MEGA Has Over 10 Million Daily Users
Also, the user’s data has damaged its reliability to a high extent. As a result, the threat actor can plant malicious files of their own to easily circumvent the authenticity checks of the targeted system. Researchers at ETH Zurich, Kenneth G, Miro Haller, and Matilda Backendal said the bug could put several users in danger of being exploited by threat actors.
MEGA claims to have over 122 billion files uploaded to the platform. The company has more than 10 million daily active users and advertises itself as a “privacy company”. It claims to offer users user-controlled end-to-end encrypted cloud storage.
But it has failed to deal with several vulnerabilities that have kept users’ files at risk of exploitation. With this number of users, threat actors will have a field day exploiting several accounts on the platform.
One of the major vulnerabilities discovered in the system is the RSA Key Recovery Attack. It enables a threat actor with skills to have strong control of the API infrastructure. The attacker can tamper with 512 login attempts and decrypt the codes to recover a user’s RSA private key, the research discovered.
After enough successful logins have been made on targeted account chats, MEGAdrop files, and incoming shared folders could easily be decrypted. MEGA’s chief architect, Mathias Ortmann, stated that the subsequent logins could allow the threat actors to easily decrypt files in the cloud drive.
The Researchers Discover Four Attack Paths
The threat actors can then use the recovered RSA key to create more room for four additional attacks. These include Guess-and-Purge (GaP) Bleichenbacher attack, Integrity Attack, Framing Attack, and Plaintext Recovery Attack,
For the Plaintext Recovery Attack, the threat actors can exploit MEGA to decrypt node keys, which are encryption keys linked to uploaded files usually encrypted with a master key. The node keys can be used to decrypt other files and user communications.
The first attack is another variant of the Adaptive chosen-ciphertext attack. This has been existing since 1998 and was developed by Swiss cryptographer Daniel Bleichenbacher. It gives threat actors exploitation capabilities to decrypt RSA ciphertexts.
For the Framing Attack, the threat actors can use MEGA to plant arbitrary files into the user’s file storage that can be separated from authentic uploaded files.
The Integrity Attack is a less powerful variant of the Framing Attack. It can be exploited to copy a file with the victim’s name and planted it in the target’s storage space.
Each user is assigned a public RSA key which is used by MEGA or other users to encrypt data for the operator.
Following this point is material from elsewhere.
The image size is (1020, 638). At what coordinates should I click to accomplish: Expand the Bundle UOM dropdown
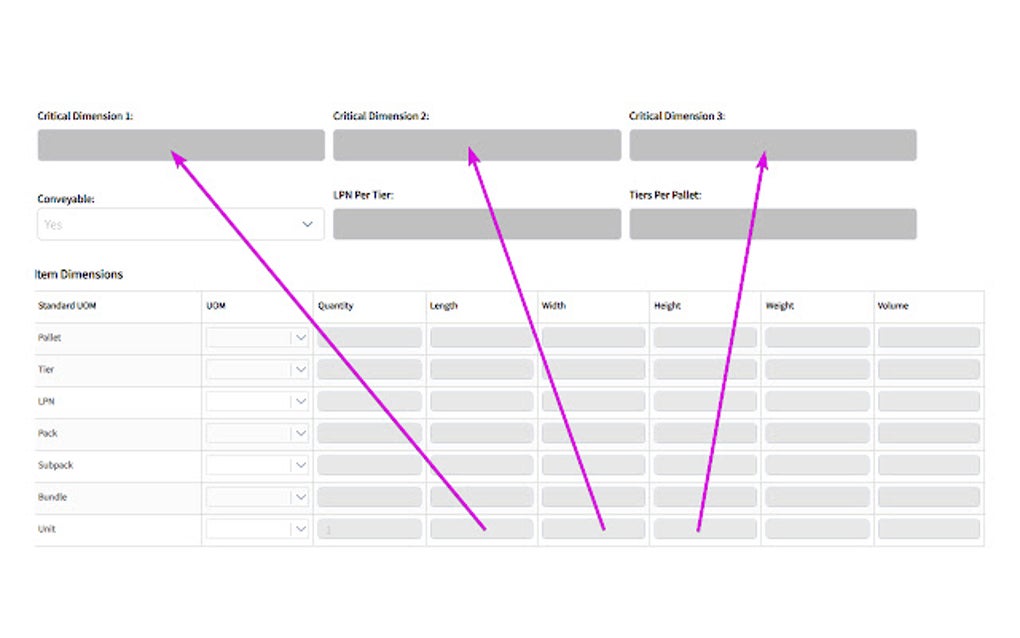pos(258,497)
The user also has a private key they utilize when decrypting data shared with them, according to the researchers. As a result, MEGA is capable of decrypting the RSA ciphertexts, although it requires a high number of login attempts.
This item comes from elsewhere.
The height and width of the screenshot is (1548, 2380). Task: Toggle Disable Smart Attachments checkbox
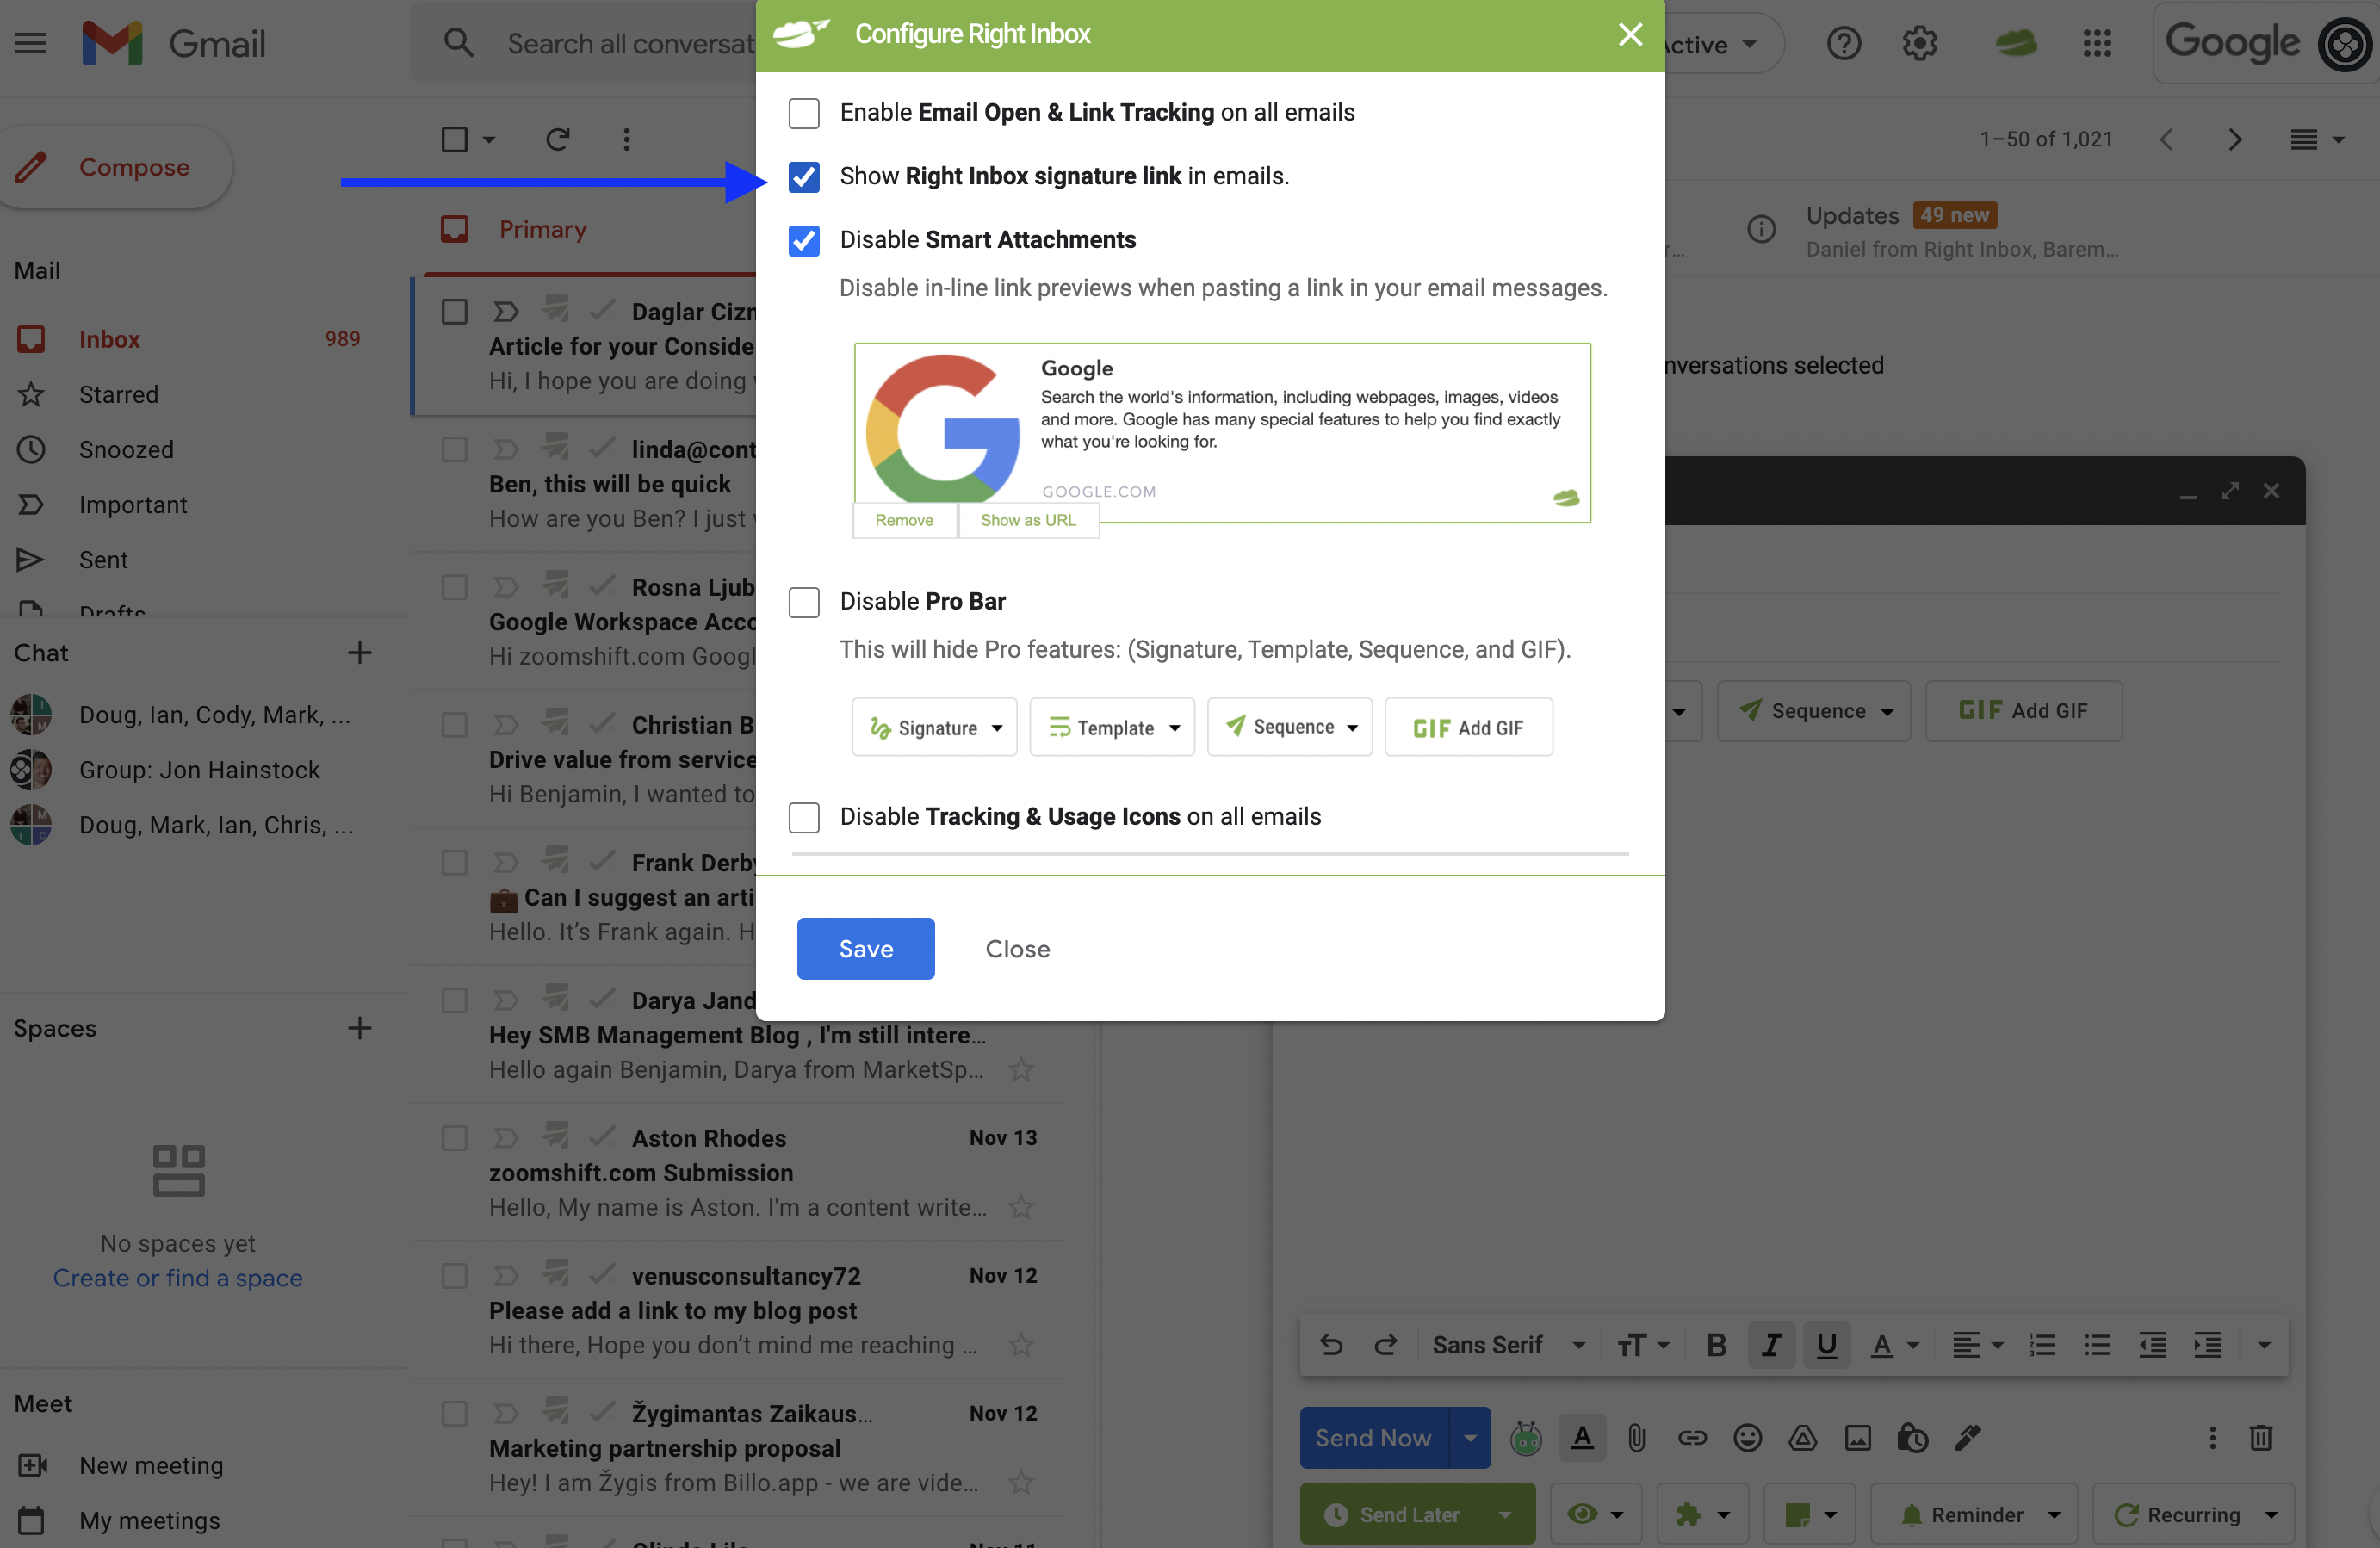pyautogui.click(x=803, y=239)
The Integrity Attack Is The Least Dangerous
Generally, MEGA could be used to weaponize the attacks, but it can also be weaponized by any entity that controls the core infrastructure. This could be done by uploading a lookalike file and decrypting the file as well as other linked folders.
The vulnerabilities are very serious ones since they undermine MEGA’s security protocols to launch an attack on the user’s system. While other vulnerabilities are very severe, the shortcomings related to the breach of integrity can be handled easily. Solutions for such vulnerability are expected in the upcoming release.
The company has also commented on the Bleichenbacher-style attack, which has been termed very serious. According to the firm, despite the high threat of the attack, it is still very difficult to carry out by threat actors. The attack is very challenging to carry out in practice since it would need about 122,000 client interactions on average. Additionally, it would also need the removal of legacy code from all its clients.